Tuesday, September 22, 2009

Honda Odyssey Still a Minivan Leader

Honda has long been known for making quality-filled, practical vehicles. One of the key models that helped it earn this reputation is the Odyssey minivan. 

And while it's true that the minivan market has shrunk significantly over the past few years thanks to SUVs, crossovers and lately even small station wagons, it's still an important market segment.

And seemingly, as long as moms and dads need to haul kids around, and as long as retirees (another key buyer of minivans) need an easy-to-enter-and-exit vehicle that lets them haul stuff, Honda will keep making the Odyssey, one of the best.

Women buyers are said to love the Odyssey because of its great reputation for safety and dependability. Honda's "Safety for Everyone" policy, found throughout its lineup, means that important safety features are standard, rather than optional.

Buyers of both genders like the Odyssey’s fuel economy, up to 17 mpg city/25 highway for the model we tested, numbers that are nearly as good as and sometimes better than those popular crossovers. 

Plus the Odyssey has bona fide eight-passenger capability, unlike some of those crossovers that throw in a third row of seating that sometimes is only good for someone the size of a horse-racing jockey. 

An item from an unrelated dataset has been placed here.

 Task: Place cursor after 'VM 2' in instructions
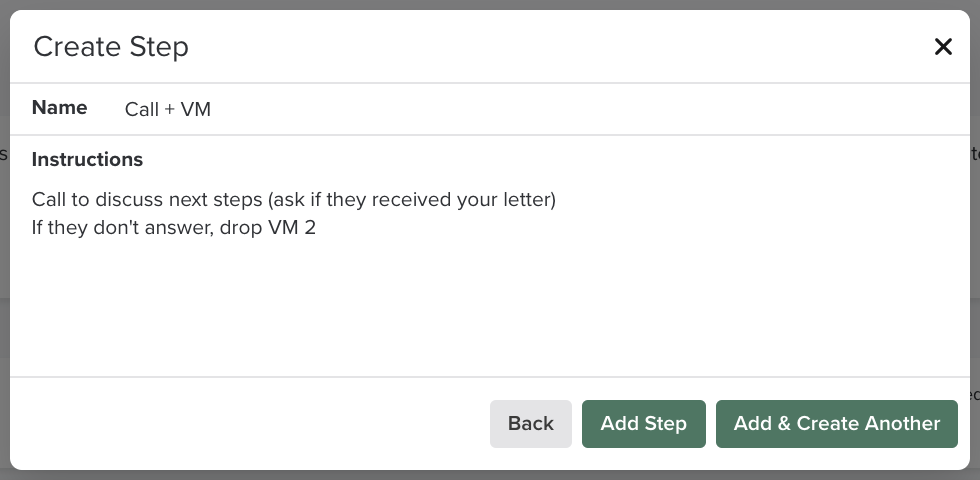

Honda's fuel-efficient 3.5-liter V-6 engine, which has a Variable Cylinder Management system, gets some credit for the good fuel economy.

Drivers and passengers like the premium features in this minivan, including a Bluetooth hands-free phone system, a four-way power passenger seat, a rearview camera with display in the rearview mirror for models without the optional navigation system, and side mirrors with memory and reverse tilt-down.

On the inside, spiffs include a new instrument panel, optional leather seats, or if you get cloth seats premium fabric.

Honda has a power-operated tailgate on its EX-L model as standard equipment.

If you don't need to haul eight people, you can get captain's chairs in the middle row.

Or if you only need to haul yourself and one other adult, fold the seats down and experience the cavernous cargo space that exists.

The only beef we had with our tester was that the automatic side sliding doors worked very inconsistently. Might have been just a flaw on this particular model, but I'd still prefer the manual sliding doors.

 Prices start at $27,015 for the base LX model, and run a little over $41,000 for the fully equipped Touring model, which comes with such extras as leather seats, rear-seat DVD entertainment, premium audio, and a navigation system.

So maybe you're not ready to join the minivan set yet, but when you are, it's sure hard to beat the Odyssey.